4.13. LC-HRMS and LC-MS/MS Analysis of Evogliptin and Its Metabolites
To identify evogliptin and its metabolites, an Exactive Orbitrap mass spectrometer (Thermo Scientific, San Jose, CA, USA) coupled to an Accela ultra-performance liquid chromatography system was used. The separation was performed on a Unison-C8 column (3.0 μm, 2.0 mm i.d. × 75 mm; Imtakt Corporation, Kyoto, Japan) using a gradient elution of 5% acetonitrile in 0.1% formic acid (mobile phase A) and 95% acetonitrile in 0.1% formic acid (mobile phase B) at a flow rate of 0.3 mL/min: 14% B for 8.5 min, 14% to 90% B for 3.0 min, 90% B for 3.0 min, 90% to 14% B for 0.1 min, and 14% B for 5.5 min. The column and autosampler temperatures were 40 °C and 6 °C, respectively. The electrospray ionization (ESI) in positive and negative mode was used with the following electrospray source settings: spray voltage, 4.0 kV in positive mode and −3.0 kV in negative mode; vaporizer temperature, 350 °C; capillary temperature, 330 °C; sheath gas pressure, 35 arbitrary units; and auxiliary gas pressure, 15 arbitrary units. Higher-energy collision dissociation (HCD) with a collision energy of 10 to 40 eV was employed to investigate the fragmentation pattern of evogliptin and its metabolites. The mass measurement accuracy for evogliptin and its metabolites did not exceed 5 ppm, representing a good correlation between the theoretical mass based on the molecular elemental composition and the experimental mass obtained from the full-scan HRMS analysis. The proposed structures for the product ions of evogliptin and its metabolites were determined using the Mass Frontier software (ver. 6.0; HighChem Ltd., Bratislava, Slovakia).
For the quantification of evogliptin and its metabolites, a Nanospace SI-2 LC system (Shiseido, Tokyo, Japan) coupled to a tandem quadrupole mass spectrometer (TSQ Quantum Access; Thermo Fisher Scientific) was used. The ESI source settings for the ionization of evogliptin and its metabolites were as follows: spray voltage, 4.5 kV; vaporizer temperature, 350 °C; capillary temperature, 330 °C; sheath gas pressure, 35 arbitrary units; and auxiliary gas pressure, 15 arbitrary units. The collision energy for evogliptin and its five metabolites, M1–M5, were 18V, 12V, 13V, 13V, 18V, and 31V, respectively.

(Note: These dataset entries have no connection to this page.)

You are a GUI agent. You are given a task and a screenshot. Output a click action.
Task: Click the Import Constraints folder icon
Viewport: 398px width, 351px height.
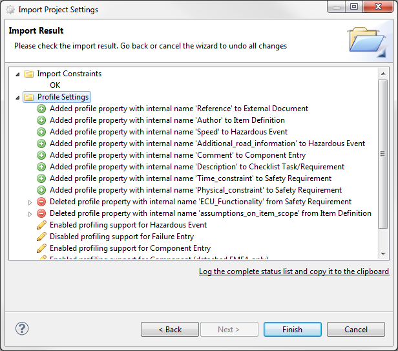29,74
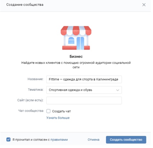The width and height of the screenshot is (153, 148).
Task: Enable the Создать чат checkbox
Action: tap(48, 111)
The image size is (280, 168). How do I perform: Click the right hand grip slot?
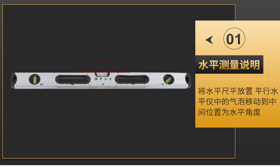(132, 79)
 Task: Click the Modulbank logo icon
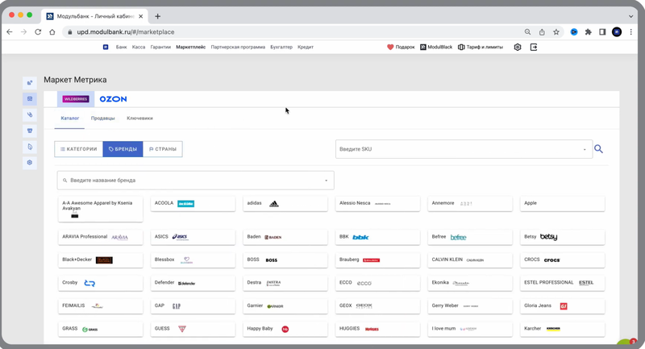pyautogui.click(x=106, y=48)
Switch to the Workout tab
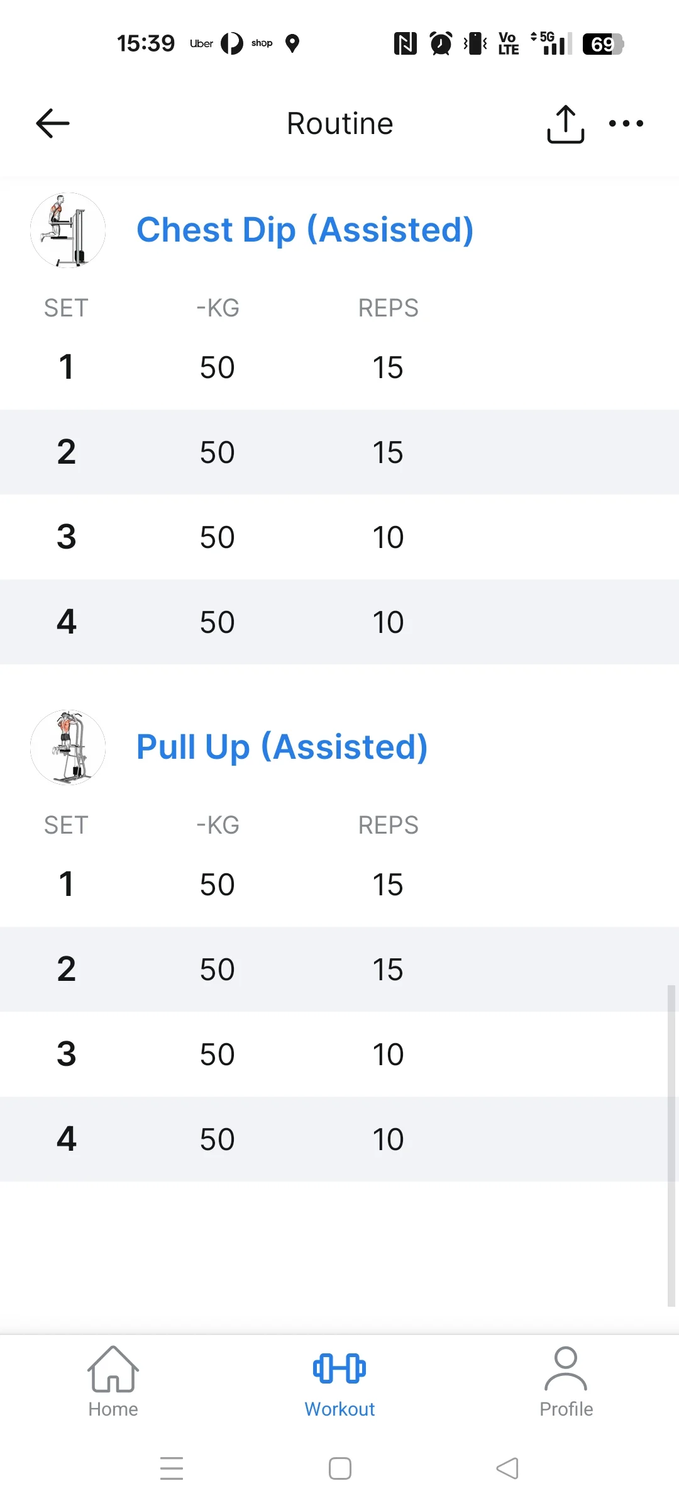 [340, 1382]
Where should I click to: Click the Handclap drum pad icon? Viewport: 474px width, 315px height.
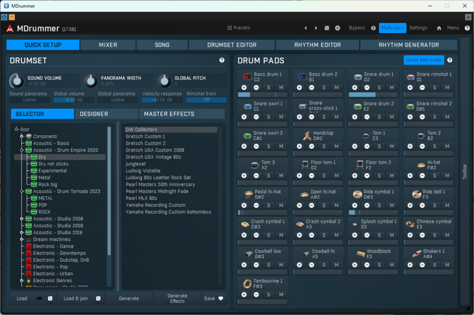tap(307, 135)
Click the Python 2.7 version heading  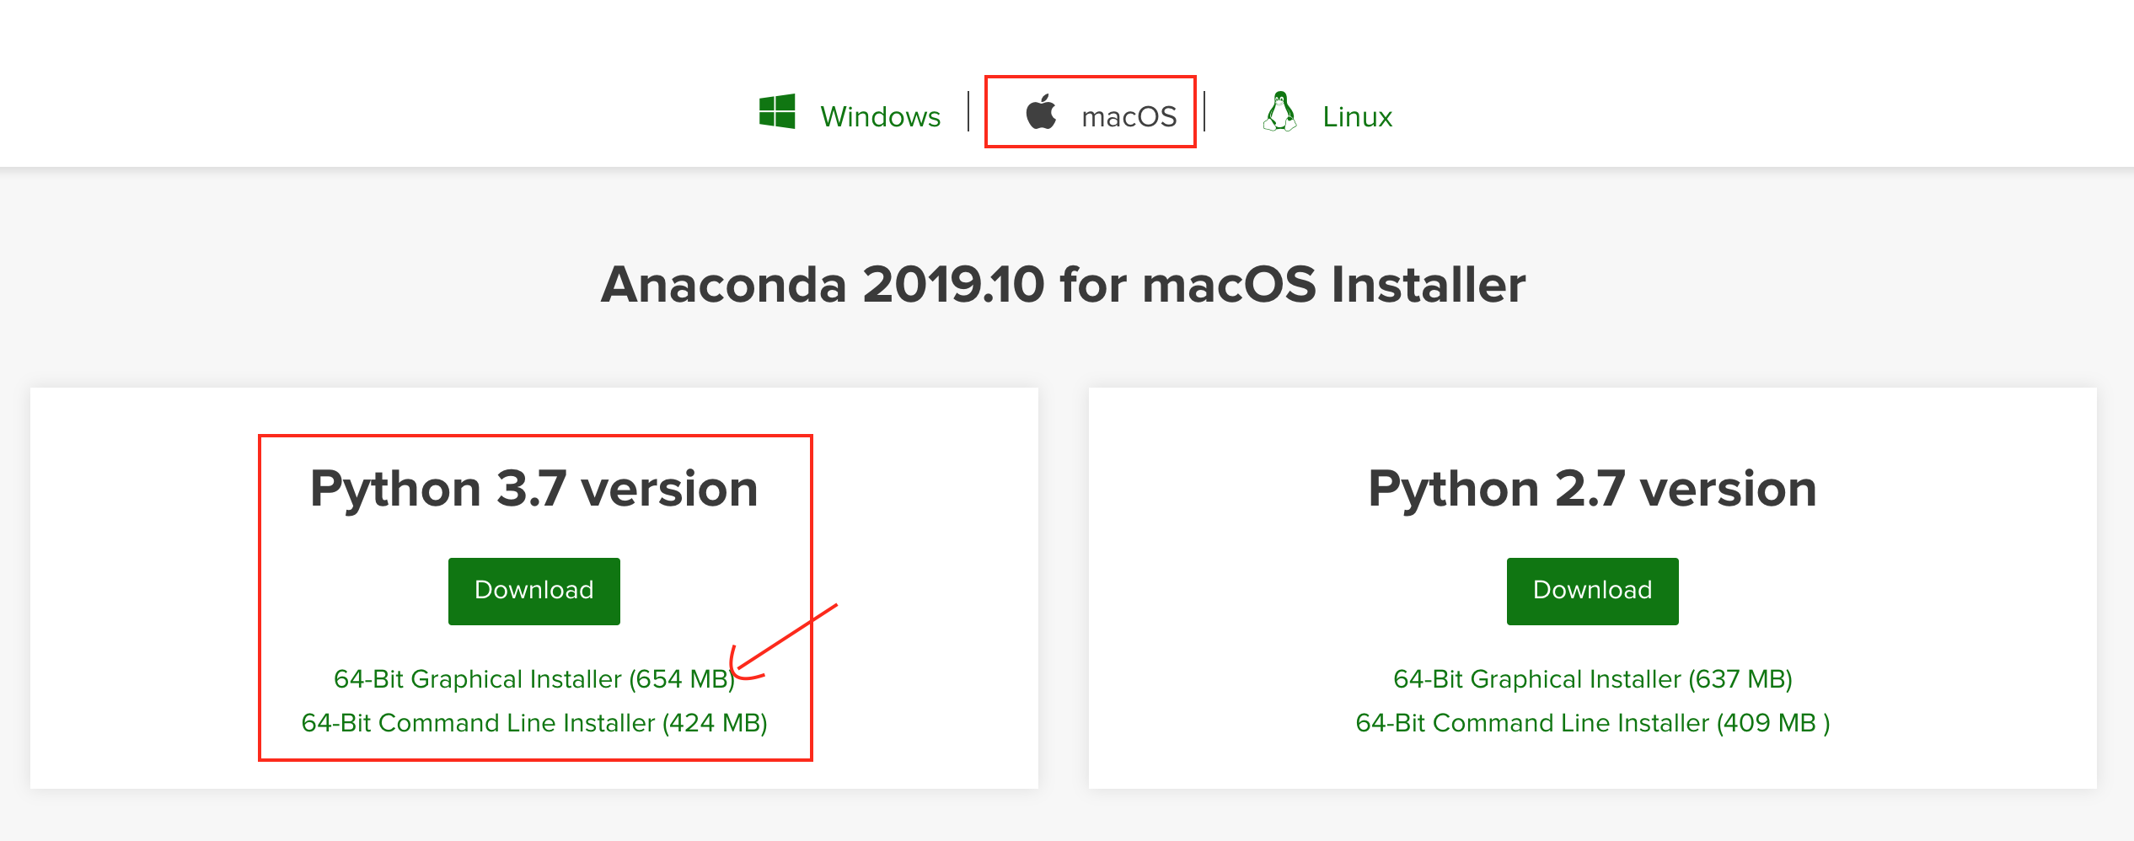pos(1592,489)
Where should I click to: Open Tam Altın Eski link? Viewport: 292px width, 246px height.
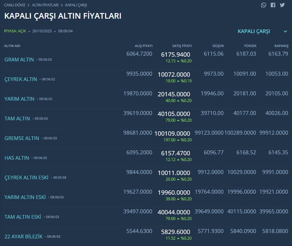pyautogui.click(x=23, y=217)
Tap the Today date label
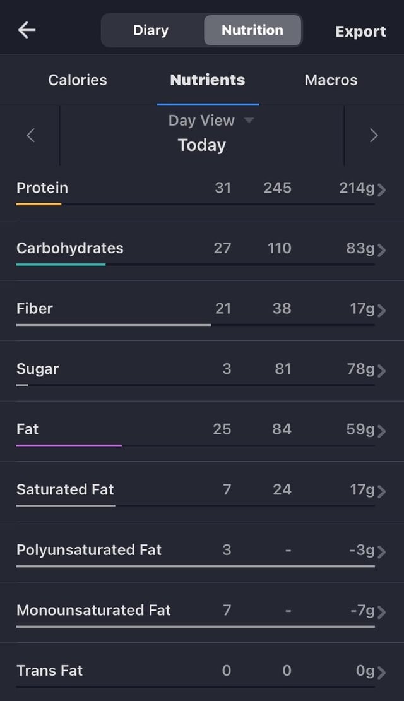This screenshot has width=404, height=701. tap(201, 145)
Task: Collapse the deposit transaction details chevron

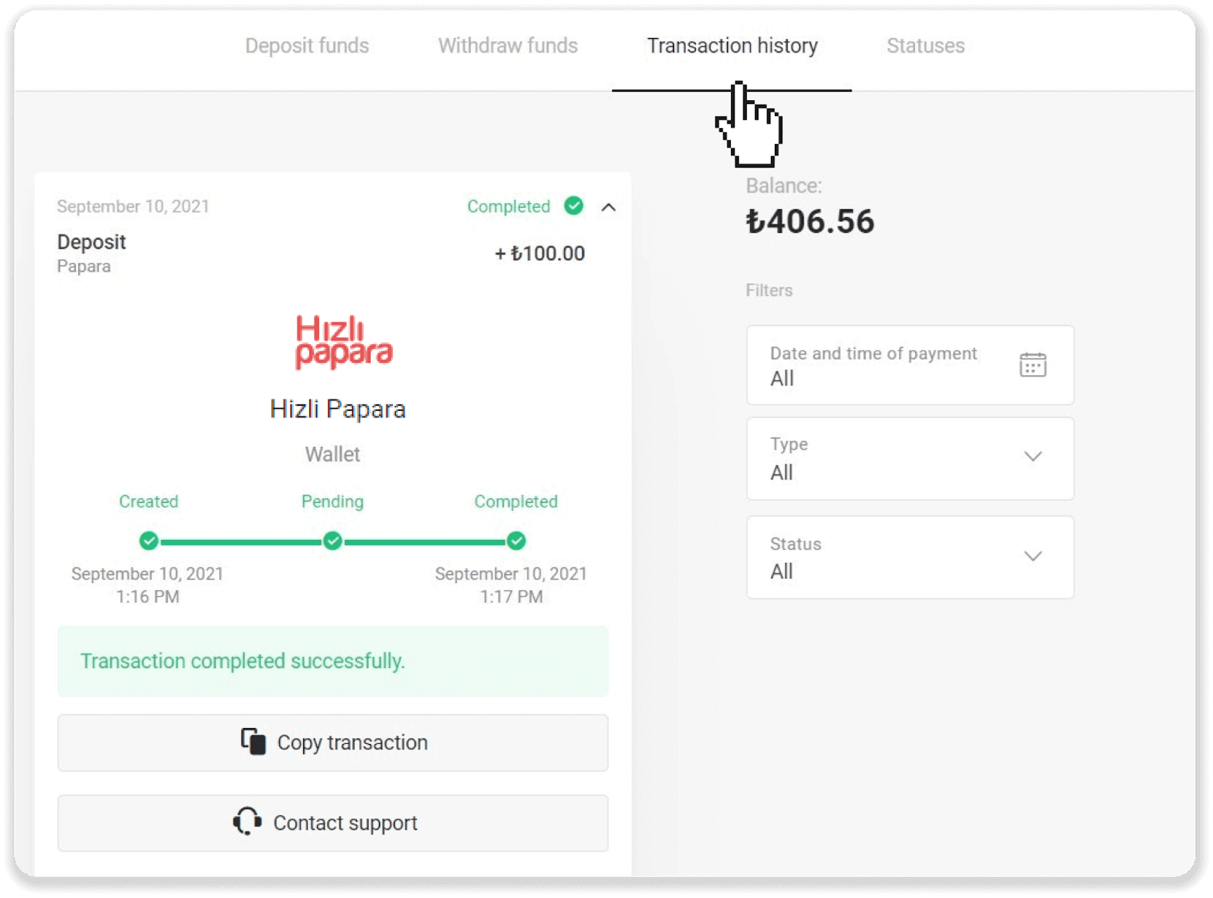Action: tap(608, 207)
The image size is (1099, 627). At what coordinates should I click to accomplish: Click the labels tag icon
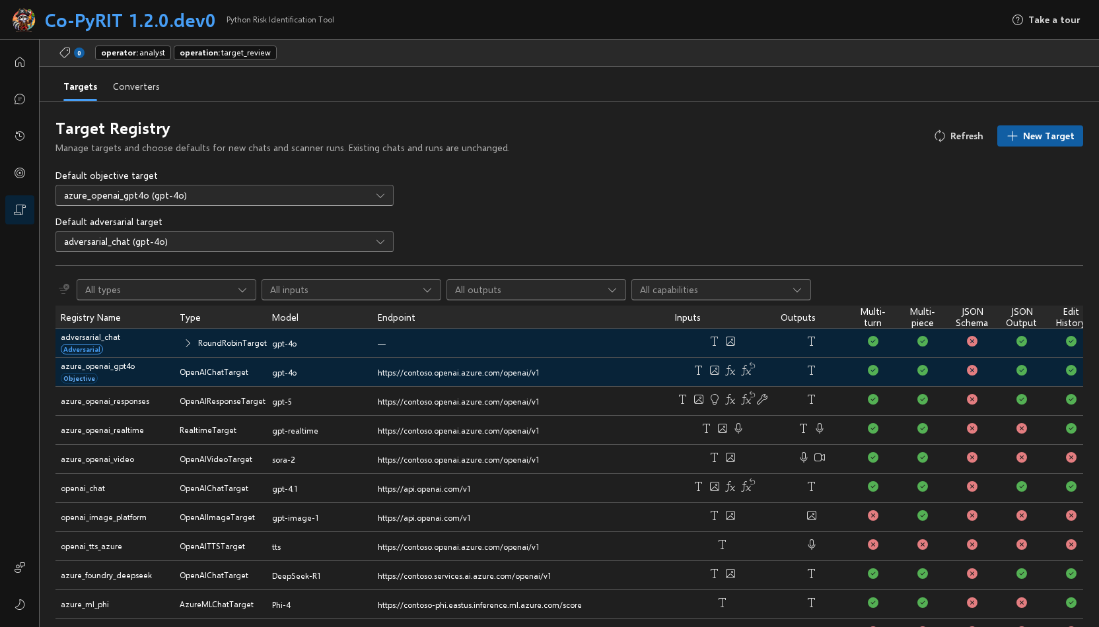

To quantify evogliptin and its metabolites, selective reaction monitoring mode using specific precursor and product ion transitions was applied: m/z 402.2→346.1 for evogliptin, m/z 416.1→360.0 for 4-oxoevogliptin (M1), m/z 418.0→362.0 for 4(S)- and 4(R)-hydroxyevogliptin (M2 and M3, respectively), m/z 594.2→538.1 for 4(S)-hydroxyevogliptin glucuronide (M4), m/z 480.3→251.8 for evogliptin N-sulfate (M5), and m/z 170.1→128.2 for MPP+ iodide (internal standard). Peak areas for internal standard, evogliptin, and its metabolites were integrated using the Xcalibur® software (Thermo Fisher Scientific).
4.14. Data Analysis
Results represent the average of three independent experiments using human liver microsomes and human cDNA-expressed CYP and UGT enzymes. The kinetic parameters (Km and Vmax) for hydroxylation and glucuronidation were determined using the Michaelis-Menten equation [V = Vmax·S/(Km + S)], the Hill equation [V = Vmax·Sn/(Kmn + Sn)], or the isoenzyme equation [V = Vmax1·(S/Km1)/(1 + S/Km1) + Vmax2·(S/Km2)/(1 + S/Km2)] with the Enzyme Kinetics software (version 1.3; Systat Software Inc.). In the above-mentioned equations, V was the velocity of the reaction at substrate concentration [S], Vmax was the maximum velocity, Km was the substrate concentration at which the V was half of Vmax, and n is the Hill constant. The intrinsic clearance (Clint) was calculated as Vmax/Km.